O consumo de carne como questão social: a importância de se discutir os hábitos alimentares na sociedade atual

Enviada em 26/07/2020

A cadeia dos excessos

A interação biológica chamada de cadeia alimentar, já é da natureza e conhecimento humano. Segundo ela, animais se alimentam de outros animais de uma forma sequencial, para a sobrevivência. Entretanto, dentro dessa cadeia, o humano controlado por seu excesso e gula, vem aumentando de forma desenfreada o consumo de carne. No Brasil, isso implica na necessidade do aumento da produção de animais, consequentemente, causando graves prejuízos ambientais que parecem distantes do fim.

Segundo dados divulgados em 2018 pelo IPCC (Painel intergovernamental de mudanças climáticas), a agropecuária e o desmatamento correspondem a 23% das emissões dos gases do efeito estufa. Dessa forma, é incontestável que o excesso na demanda do consumo e produção de carne, carrega consequências irreversíveis para o planeta.

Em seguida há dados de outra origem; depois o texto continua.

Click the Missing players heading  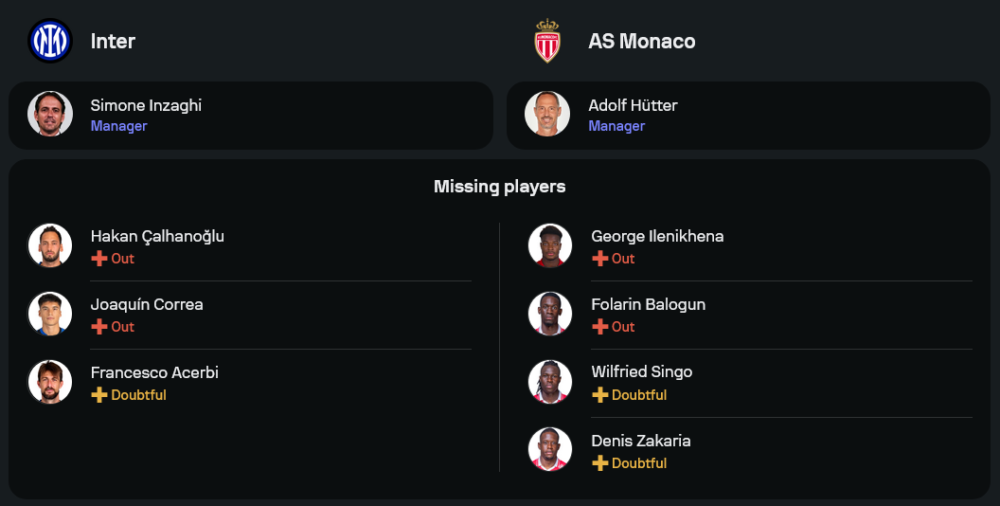click(x=500, y=187)
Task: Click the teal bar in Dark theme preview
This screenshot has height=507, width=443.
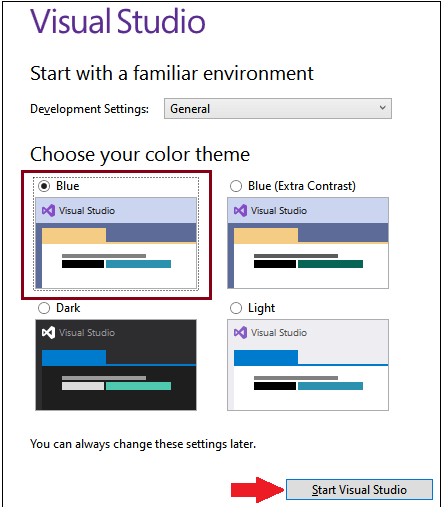Action: (138, 386)
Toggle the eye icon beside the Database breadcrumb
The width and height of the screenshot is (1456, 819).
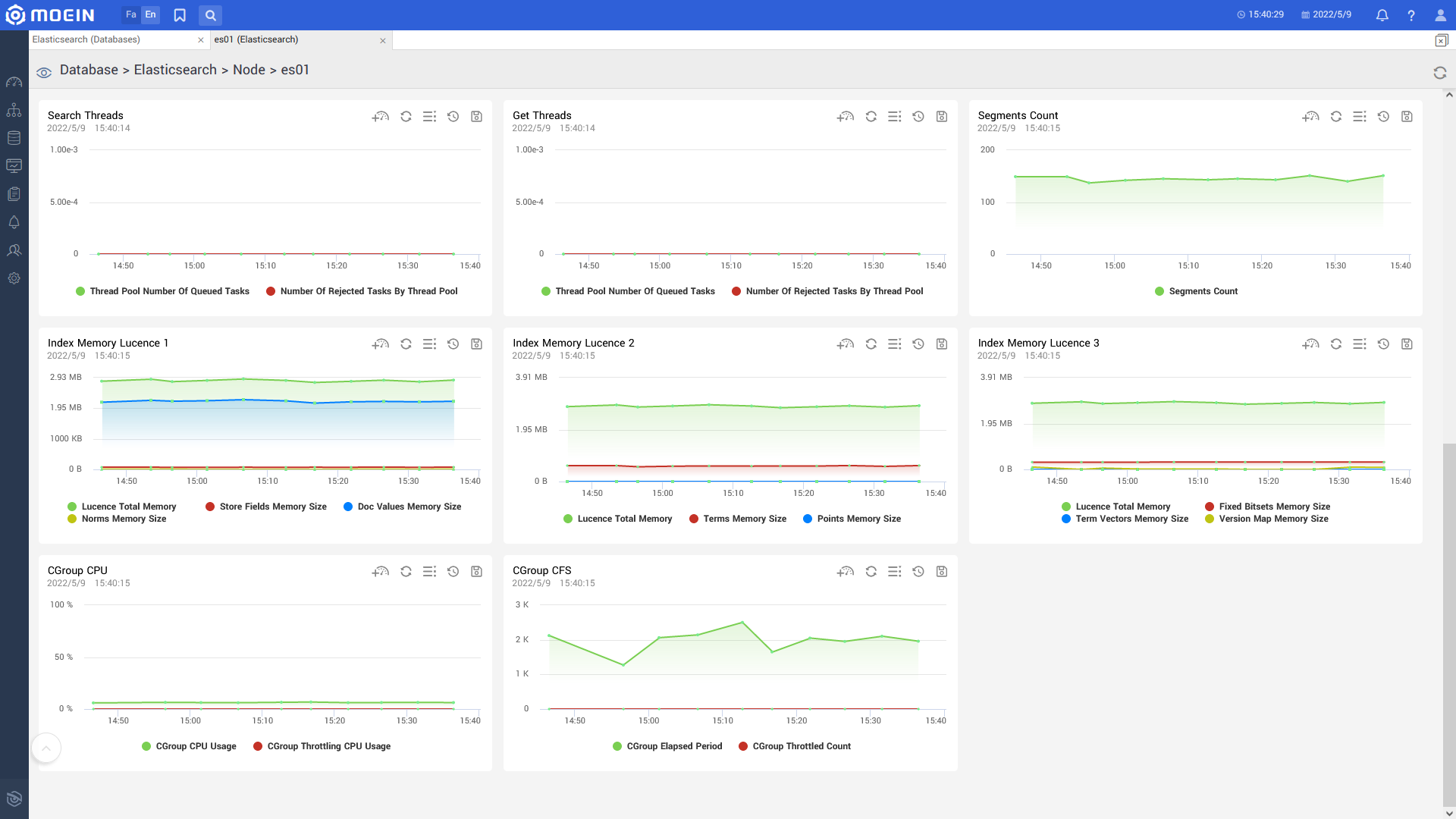point(44,72)
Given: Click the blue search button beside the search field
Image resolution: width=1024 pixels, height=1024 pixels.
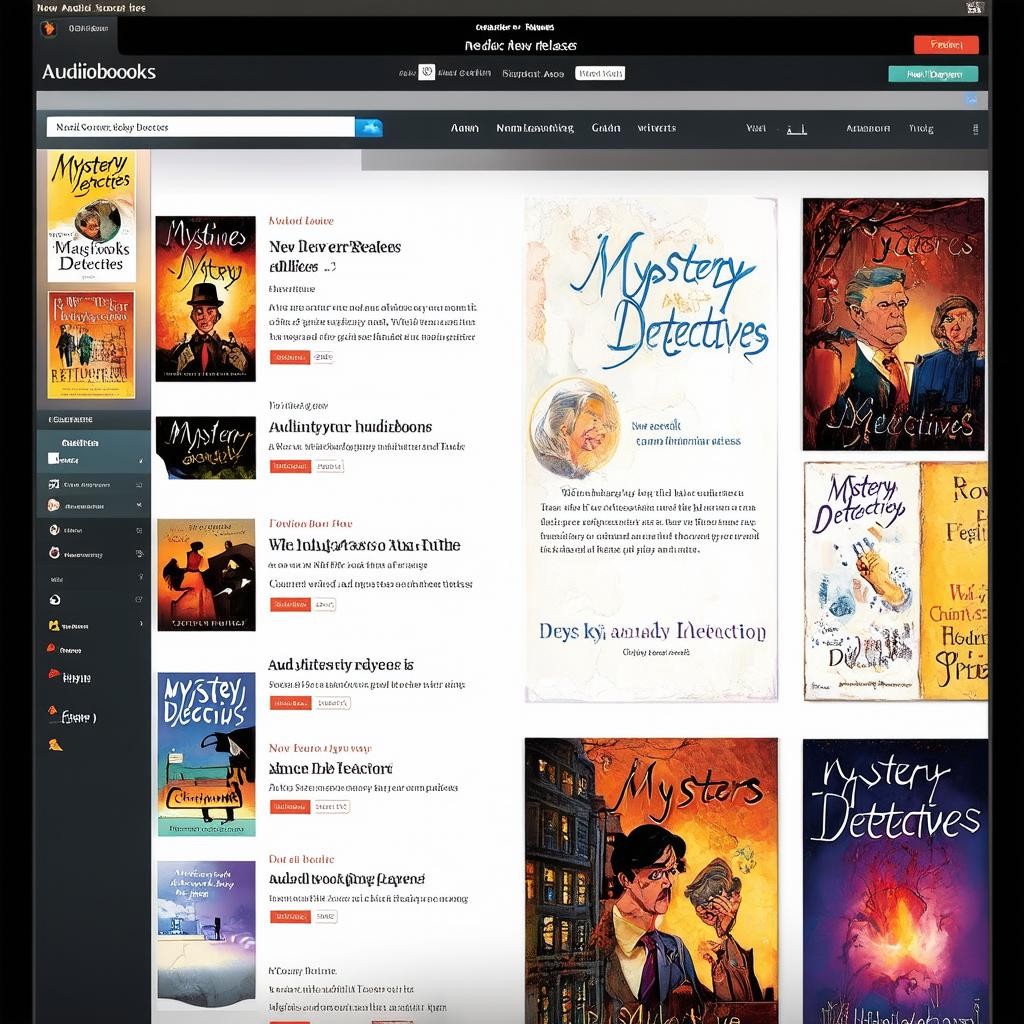Looking at the screenshot, I should tap(369, 127).
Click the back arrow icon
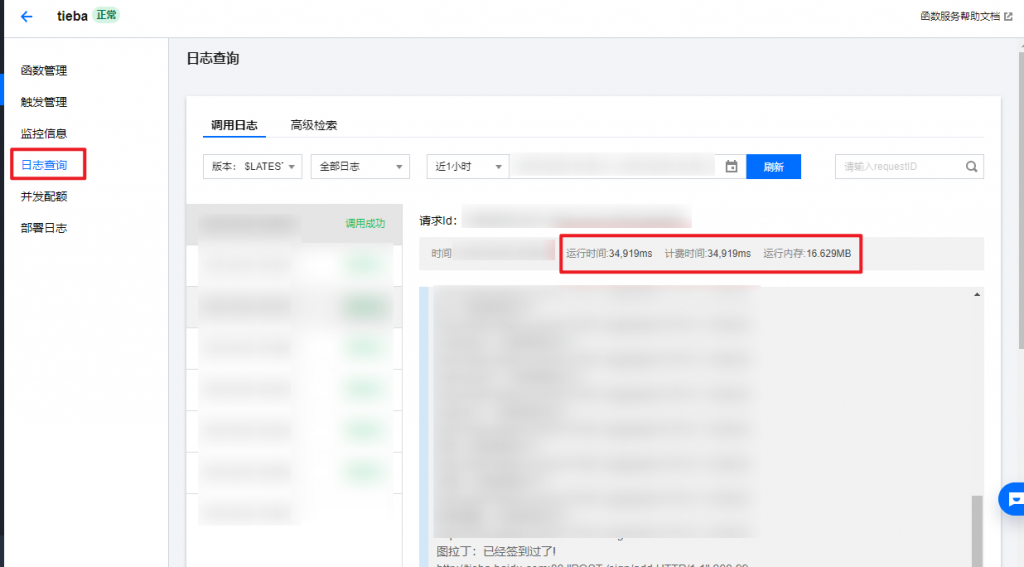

A fim de convencer a mudança de hábitos alimentares das pessoas, alguns documentários retratam maus tratos que animais de produção sofrem, e relacionam o consumo de carne, com a obesidade e doenças. Tal como, é mostrado no documentário “What the health”, que embora tendencioso, alerta sobre fatores éticos e de saúde nesse meio. Além disso, o documentário ainda sugere outras opções nutricionais possíveis e saudáveis.

Embora o mercado de carnes movimente muito a economia, o peso dos prejuízos por ele causado, é maior na balança do planeta. Portanto, é essencial a aliança da SVB (Sociedade vegetariana brasileira) com o Ministério da agricultura, para que esses órgãos criem uma lei que proíba a venda excessiva de carnes, e determine um limite percentual de compra por pessoa e estabelecimento, assim como, multe aquele que a descumprir. Para que assim, prejuízos sejam reduzidos, e se encontre o equilíbrio da cadeia alimentar.